| READING TEXT |
01 — Header & collection page

Scandinavian furniture, 1950s–1970s  ·  Delivery across French-speaking Switzerland  ·  Trade enquiries welcome

Current Selection

Each piece sourced personally. Documented before listing. One owner at a time.

Sort 14 pieces
Seating · Denmark

Dining Chair No. 75

Niels Otto Møller · c. 1960s · Teak & cane

Sold
Seating · Denmark

Lounge Chair, Maison Regain style

Attributed to Maison Regain · c. 1960s · Oak

Tables · Denmark

Round Dining Table

Attributed to H. Sigh & Søns · c. 1960s · Teak

Storage · Sweden

Bureau Cabinet

Fristho · c. 1960s · Teak & glass

Key changes on this page: Logo centered in header, wordmark only. Navigation left-aligned, minimal. Announcement bar copy revised to English, no emojis. Collection intro adds context and piece count. Product grid switches from 4 columns to 2 — more space, gallery feel. Product titles rewritten to gallery standard: designer name, period, material. "Épuisé" replaced with clean "Sold" treatment. Monogram watermark on every image.

02 — Product page

Scandinavian furniture, 1950s–1970s  ·  Delivery across French-speaking Switzerland  ·  Trade enquiries welcome

Collection → Seating

Dining Chair No. 75

Niels Otto Møller for J.L. Møllers Møbelfabrik

Designer Niels Otto Møller
Period Denmark, c. 1960s
Materials Solid teak, original cane seat
Condition Very good. Minor patina consistent with age. Cane intact.
Dimensions W 52 · D 48 · H 78 cm

Sourced from a private estate outside Aarhus. The No. 75 was among Møller's most enduring forms — produced consistently from the early 1960s and distinguishable by the tightly jointed backrest and the slight outward splay of the rear legs.

CHF 680 Incl. Swiss delivery

Delivered with provenance card · White-glove delivery in Geneva region

Key changes on product page: Provenance data replaces generic product description block. The format mirrors the provenance card — same fields, same hierarchy. Description paragraph is sourcing-story-led. "Enquire about this piece" CTA added for high-value items — opens DM or email, keeps the premium feel. Monogram watermark on product image. "Delivered with provenance card" line closes the brand loop.

03 — Live audit · vintageroomgeneve.ch · March 2026

Critical — fix before sharing anything publicly

Urgent Two live products listed at CHF 0.00: "Chaises dépareillées" and "Diverses tables basses". A CHF 0.00 price on a premium store is brand damage and a potential unintended purchase. Fix or unpublish immediately.
Urgent Emojis in product titles — live in Shopify grid, Google search results, and share links. Examples: "Lot de 4 chaises en palissandre de Rio par Rochebobois 🤍" and "Lot de 5 chaises Stella 🇫🇷 🩵🩵". Remove from all product titles immediately.

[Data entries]
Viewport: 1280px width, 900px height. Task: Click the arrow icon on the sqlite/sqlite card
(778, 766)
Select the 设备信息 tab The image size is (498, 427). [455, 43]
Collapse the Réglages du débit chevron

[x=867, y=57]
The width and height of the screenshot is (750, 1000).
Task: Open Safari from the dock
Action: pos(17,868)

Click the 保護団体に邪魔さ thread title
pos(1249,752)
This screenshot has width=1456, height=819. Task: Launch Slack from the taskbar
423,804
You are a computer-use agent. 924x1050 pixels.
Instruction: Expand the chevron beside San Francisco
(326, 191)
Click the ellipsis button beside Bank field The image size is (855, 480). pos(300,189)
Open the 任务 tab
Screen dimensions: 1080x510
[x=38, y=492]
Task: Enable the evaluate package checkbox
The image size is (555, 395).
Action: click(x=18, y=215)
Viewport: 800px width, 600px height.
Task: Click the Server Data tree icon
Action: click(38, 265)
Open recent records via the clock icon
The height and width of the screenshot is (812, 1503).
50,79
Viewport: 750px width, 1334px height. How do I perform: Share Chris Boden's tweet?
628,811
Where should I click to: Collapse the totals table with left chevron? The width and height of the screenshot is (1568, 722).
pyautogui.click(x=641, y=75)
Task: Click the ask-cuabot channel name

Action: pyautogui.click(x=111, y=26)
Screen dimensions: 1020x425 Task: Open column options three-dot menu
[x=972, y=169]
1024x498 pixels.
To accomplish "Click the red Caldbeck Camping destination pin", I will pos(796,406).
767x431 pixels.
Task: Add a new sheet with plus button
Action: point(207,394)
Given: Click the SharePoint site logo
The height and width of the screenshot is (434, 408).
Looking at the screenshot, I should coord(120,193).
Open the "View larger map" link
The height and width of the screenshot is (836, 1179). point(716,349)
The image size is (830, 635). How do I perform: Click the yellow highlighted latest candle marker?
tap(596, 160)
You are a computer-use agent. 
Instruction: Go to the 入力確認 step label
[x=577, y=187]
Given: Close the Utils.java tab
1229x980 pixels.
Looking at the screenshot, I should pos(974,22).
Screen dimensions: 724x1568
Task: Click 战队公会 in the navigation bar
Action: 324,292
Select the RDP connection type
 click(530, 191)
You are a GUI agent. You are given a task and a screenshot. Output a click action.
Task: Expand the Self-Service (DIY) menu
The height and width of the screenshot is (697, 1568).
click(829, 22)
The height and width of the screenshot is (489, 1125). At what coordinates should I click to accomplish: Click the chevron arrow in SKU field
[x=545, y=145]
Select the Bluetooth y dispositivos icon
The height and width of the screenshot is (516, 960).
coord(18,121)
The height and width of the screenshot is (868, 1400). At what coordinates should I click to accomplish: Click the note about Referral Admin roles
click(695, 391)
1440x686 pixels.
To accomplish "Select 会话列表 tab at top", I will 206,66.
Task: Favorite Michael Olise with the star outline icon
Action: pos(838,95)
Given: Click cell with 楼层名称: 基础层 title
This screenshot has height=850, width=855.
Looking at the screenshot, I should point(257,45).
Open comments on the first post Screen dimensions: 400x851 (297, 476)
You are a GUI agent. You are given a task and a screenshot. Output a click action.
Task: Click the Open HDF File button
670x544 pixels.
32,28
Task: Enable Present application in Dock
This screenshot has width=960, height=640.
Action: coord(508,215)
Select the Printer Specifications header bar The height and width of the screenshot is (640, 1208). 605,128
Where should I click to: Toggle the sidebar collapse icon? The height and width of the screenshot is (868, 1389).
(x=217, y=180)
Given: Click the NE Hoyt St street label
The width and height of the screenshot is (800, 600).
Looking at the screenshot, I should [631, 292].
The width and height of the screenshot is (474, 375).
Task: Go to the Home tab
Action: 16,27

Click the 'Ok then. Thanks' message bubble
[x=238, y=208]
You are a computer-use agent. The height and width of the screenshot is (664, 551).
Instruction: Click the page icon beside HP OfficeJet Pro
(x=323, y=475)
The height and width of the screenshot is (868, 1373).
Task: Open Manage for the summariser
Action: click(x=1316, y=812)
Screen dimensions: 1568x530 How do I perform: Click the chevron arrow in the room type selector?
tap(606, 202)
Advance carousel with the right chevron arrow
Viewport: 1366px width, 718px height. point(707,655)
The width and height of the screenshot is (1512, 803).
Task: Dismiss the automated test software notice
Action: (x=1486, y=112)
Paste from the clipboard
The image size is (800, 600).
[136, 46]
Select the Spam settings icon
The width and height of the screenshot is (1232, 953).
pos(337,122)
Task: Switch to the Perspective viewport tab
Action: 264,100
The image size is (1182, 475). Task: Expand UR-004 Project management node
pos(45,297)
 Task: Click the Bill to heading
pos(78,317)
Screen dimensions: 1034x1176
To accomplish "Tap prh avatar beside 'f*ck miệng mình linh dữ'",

| BRIEF |
Carry on the furniture store redesign text from the point where it stops. The data can be set aside; nothing in it is required.

| TASK ANSWER |
Confirmed from audit — all previous recommendations stand

Confirmed 4-column grid confirmed live. Switch to 2-column in theme settings — single biggest visual improvement, 30 seconds.
Confirmed Background is pure white (#FFFFFF). Change to #F7F4EF in theme Colors section.
Confirmed Announcement bar in French with pin emoji. Rewrite: "Scandinavian furniture, 1950s–1970s · Swiss delivery · Trade enquiries welcome"
Confirmed "Épuisé" confirmed live. Change to "Sold" in Shopify theme translation settings (Online Store › Themes › Edit default theme content).
Confirmed Old logo (dark square) confirmed live. Replace with new wordmark SVG once logo is finalised.
Confirmed All product titles in French, classified-ad style. Rewrite to gallery standard: piece name · designer · period · material.

New findings from live site

New No navigation menu. Homepage goes straight from logo to announcement bar to product grid. Add: Collection · About · Contact. Without this, a first-time design buyer has no way to understand the business beyond scrolling products.
New 28 currencies in the header selector. Signals global e-commerce, contradicts local specialist positioning. Reduce to CHF only, or CHF + EUR maximum.
New Generic Shopify contact form at the bottom of the homepage (Name / Email / Phone / Comment). Off-brand. Replace with a single line: "For enquiries, reach us on Instagram or by appointment" with a DM link.
New Footer has no brand identity — no tagline, no Geneva location signal, no sense of who this is. Add: "Vintage Room Geneva · Scandinavian furniture sourced across Europe · Geneva, Switzerland" above the policy links.
New Site language is fully French throughout — navigation labels, product titles, footer, policy links. Priority transition: product titles and announcement bar first. Full language switch is a separate decision with SEO implications.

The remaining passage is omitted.